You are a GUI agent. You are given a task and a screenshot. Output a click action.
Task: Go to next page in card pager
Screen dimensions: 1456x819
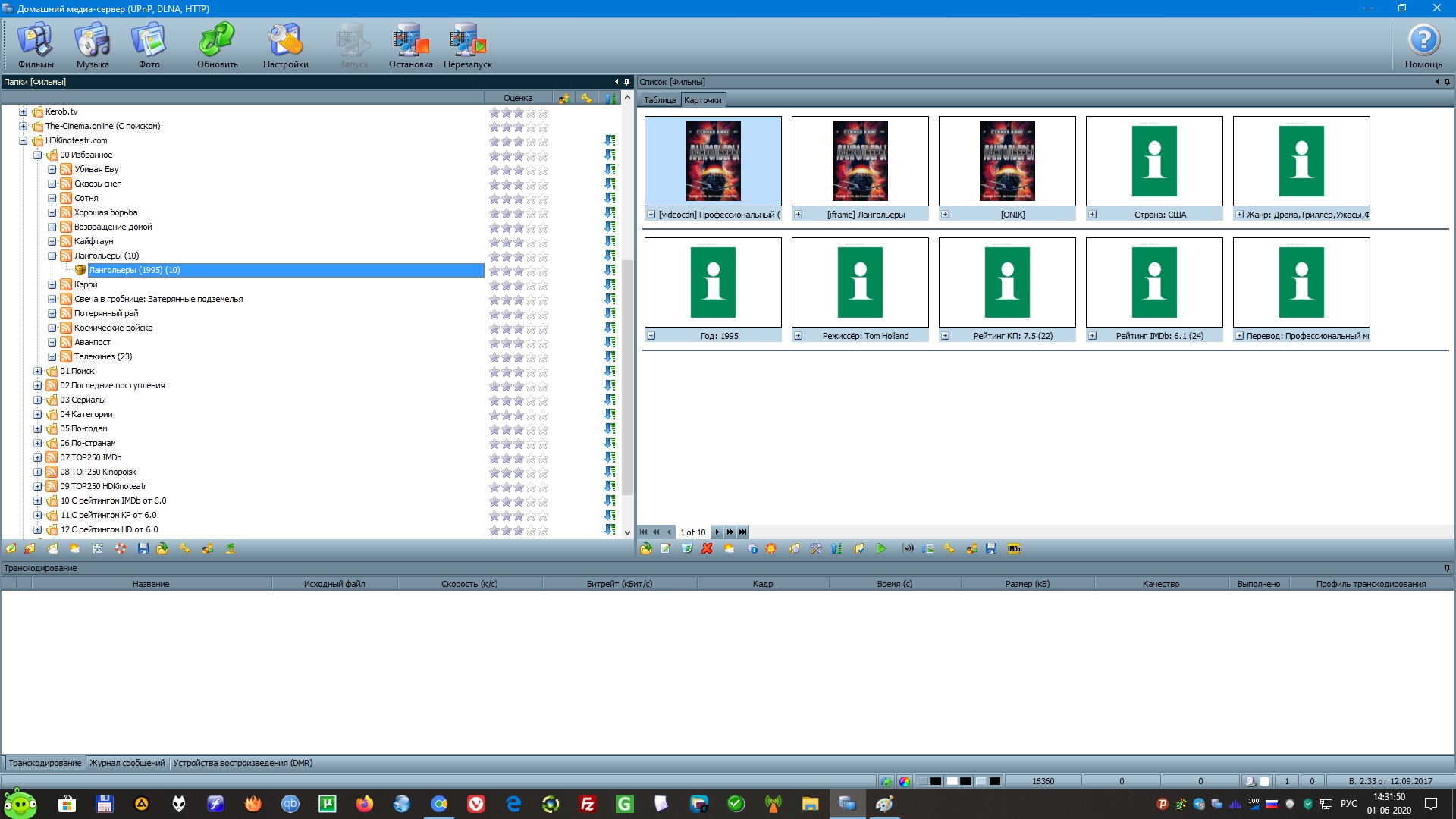tap(717, 532)
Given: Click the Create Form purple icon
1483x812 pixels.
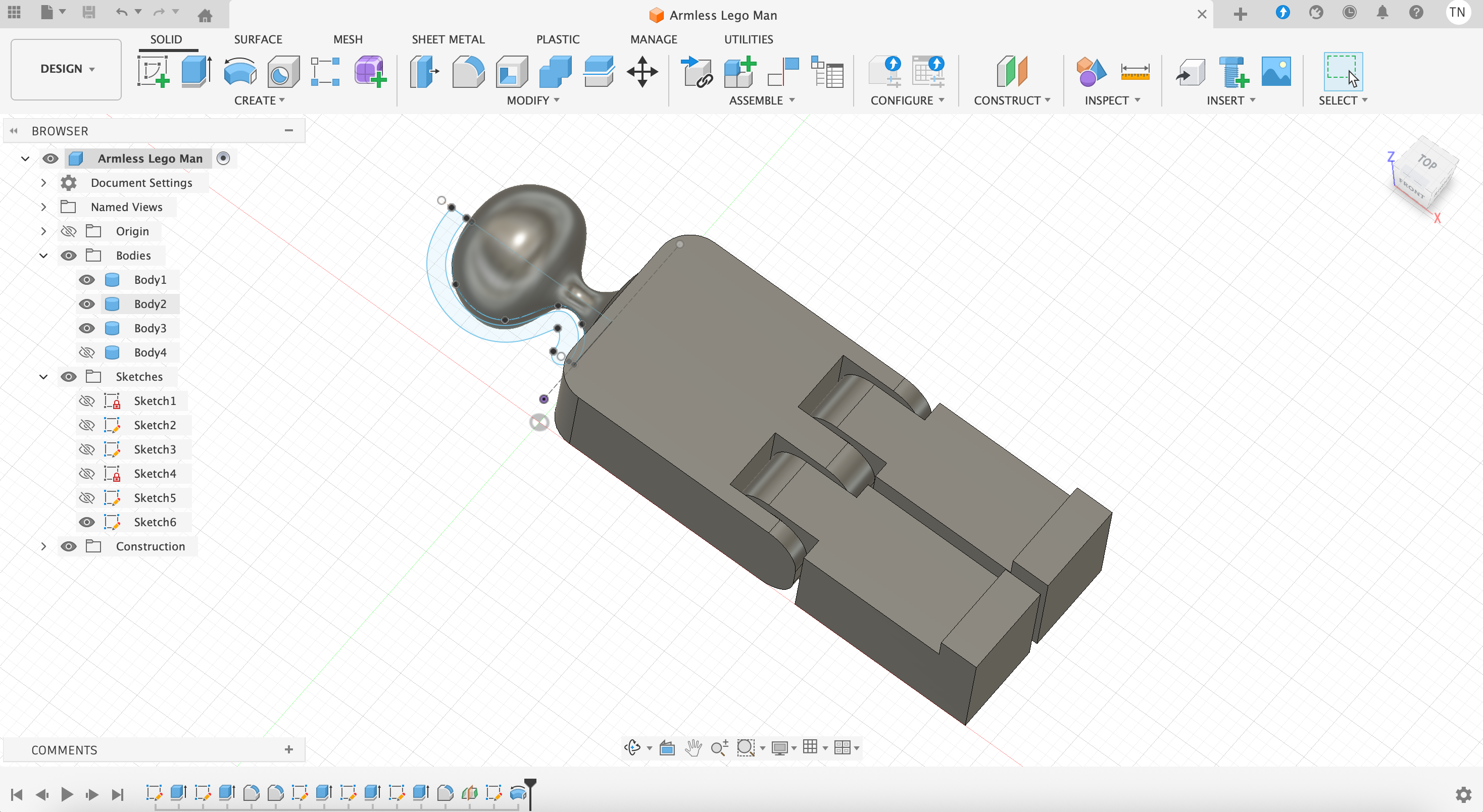Looking at the screenshot, I should pos(370,72).
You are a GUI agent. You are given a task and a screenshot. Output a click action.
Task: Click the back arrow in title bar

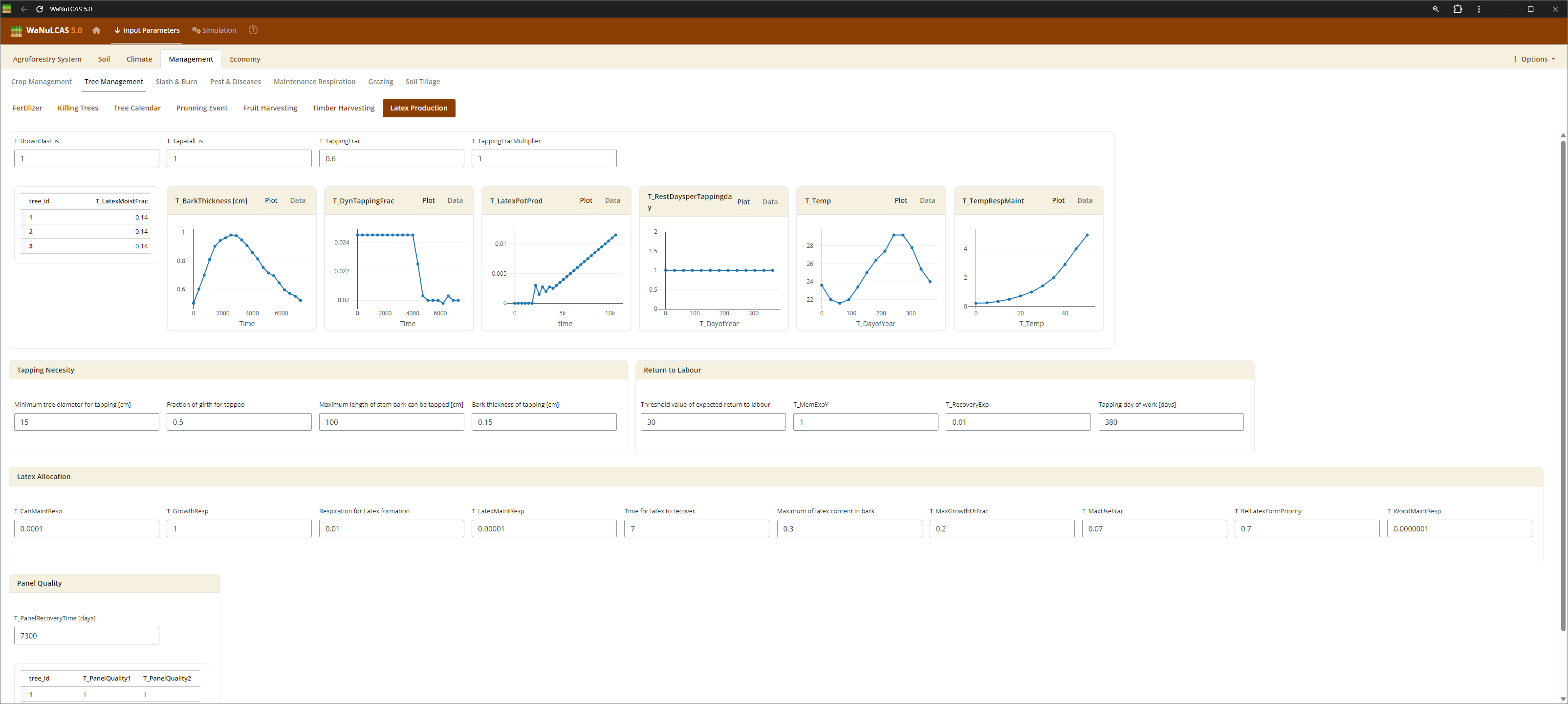tap(24, 9)
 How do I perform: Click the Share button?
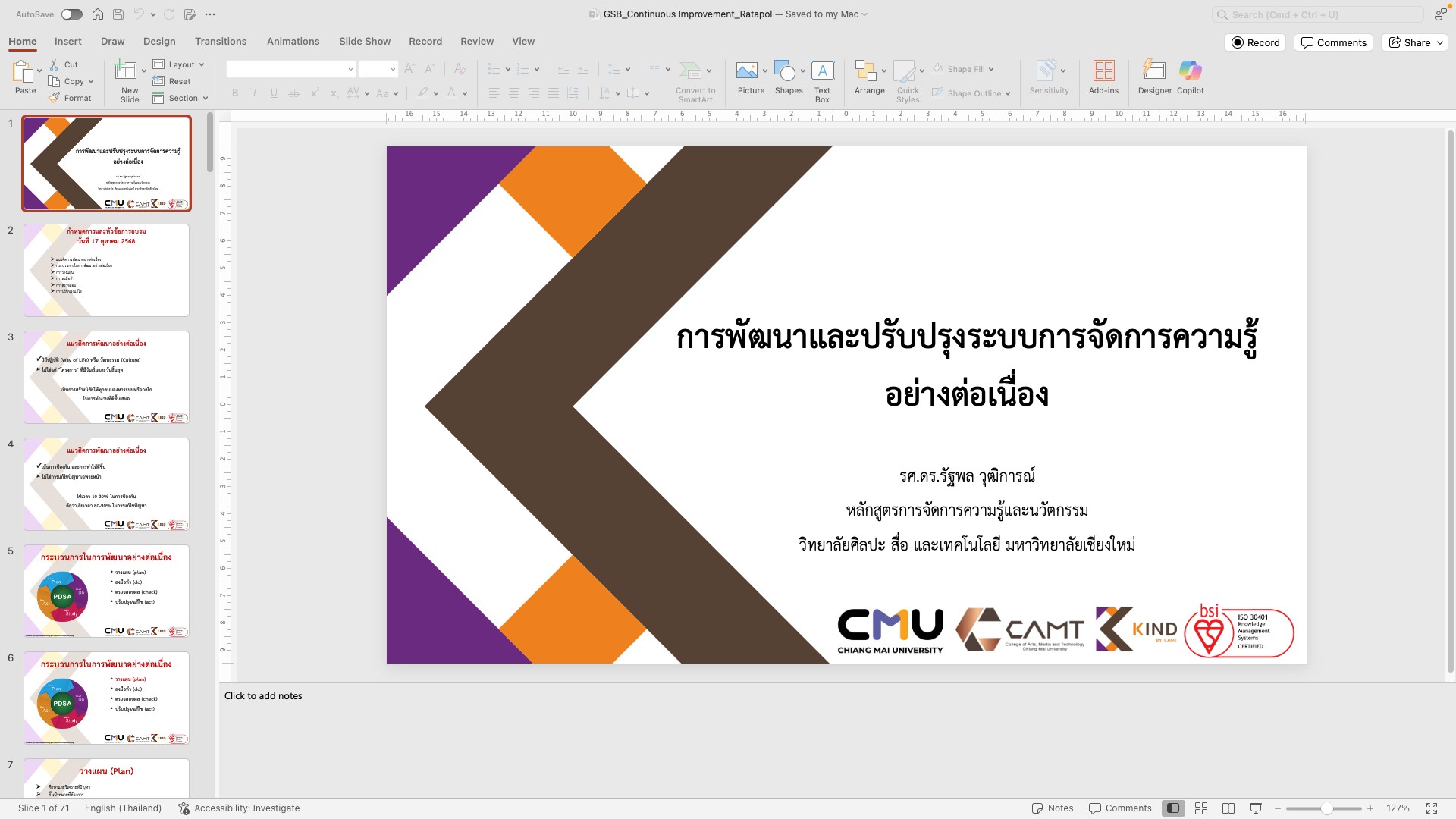coord(1414,42)
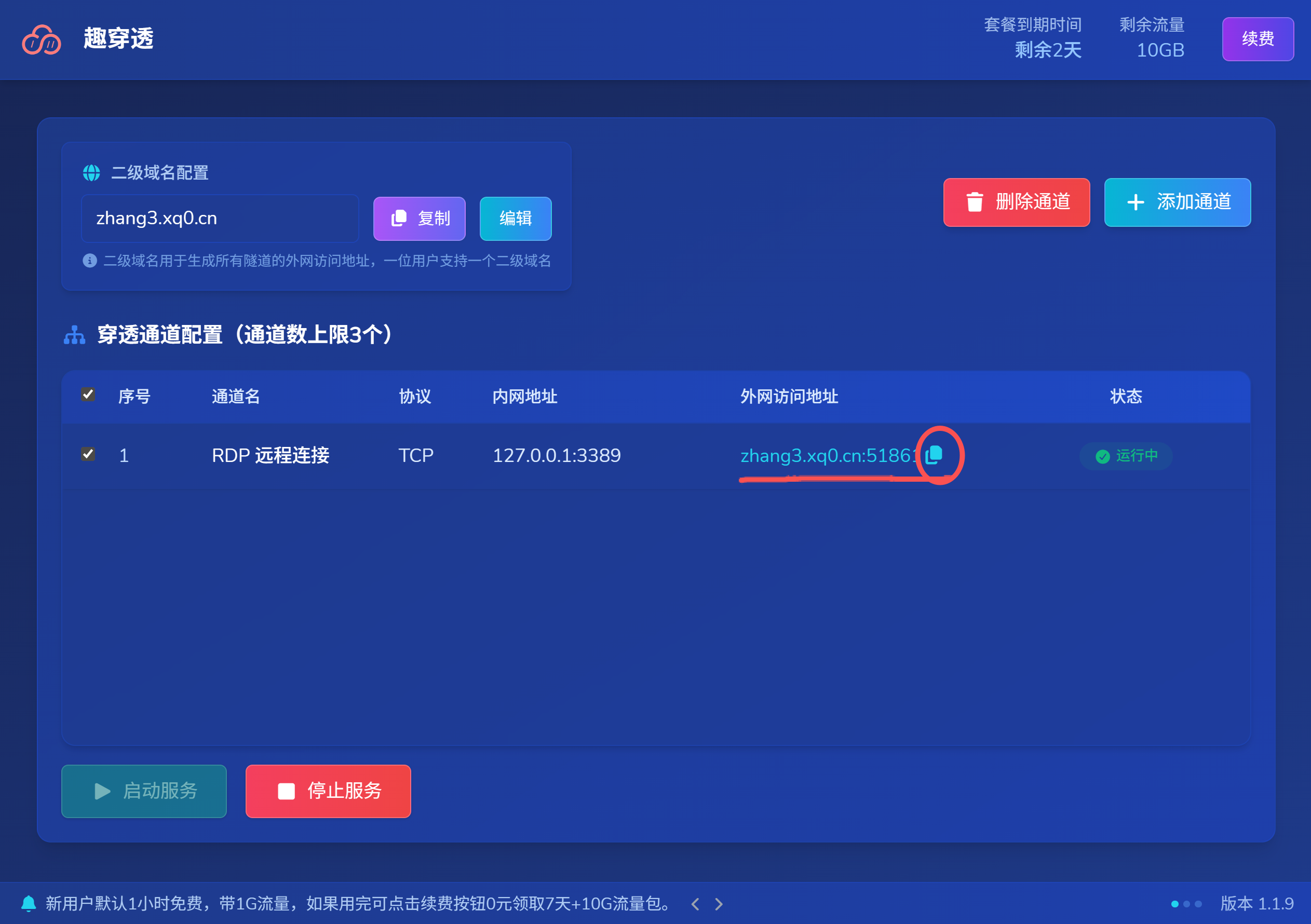This screenshot has width=1311, height=924.
Task: Click the trash icon on 删除通道
Action: click(975, 202)
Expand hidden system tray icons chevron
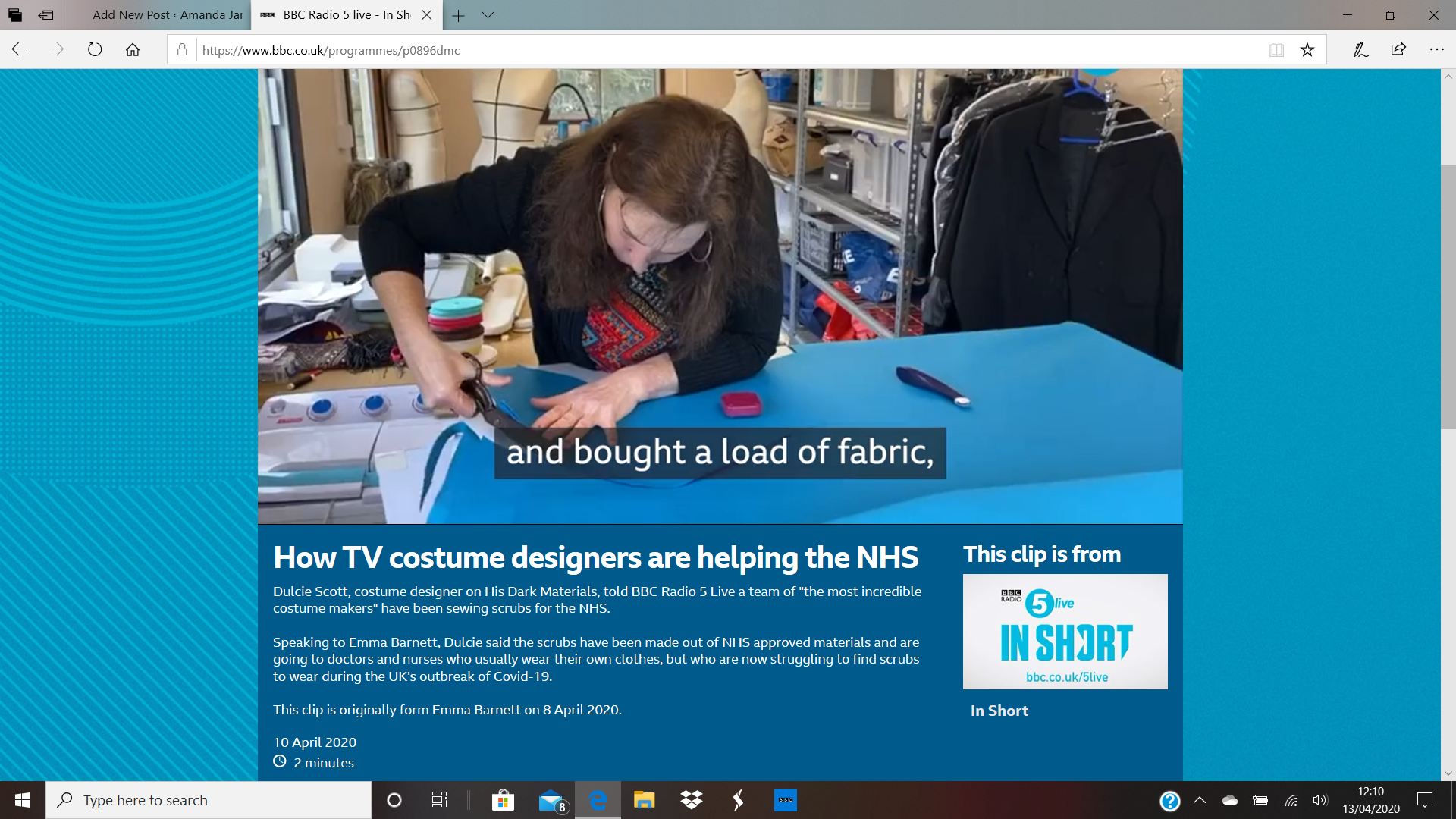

> [What is being asked]: Return the entries above exactly as they appear. Pictures should not be copied.

> [Finished task]:
You are a GUI agent. You are given a task and a screenshot. Output a click action.
Task: Go to next page in card pager
Screen dimensions: 1456x819
tap(717, 532)
Given: Click the Create Form purple icon
1483x812 pixels.
Looking at the screenshot, I should pos(370,72).
You are a GUI agent. You are given a task and a screenshot. Output a click action.
Task: Click the back arrow in title bar

tap(24, 9)
 How do I perform: Click the Share button?
coord(1414,42)
This screenshot has width=1311, height=924.
Task: Click the trash icon on 删除通道
Action: click(975, 202)
Expand hidden system tray icons chevron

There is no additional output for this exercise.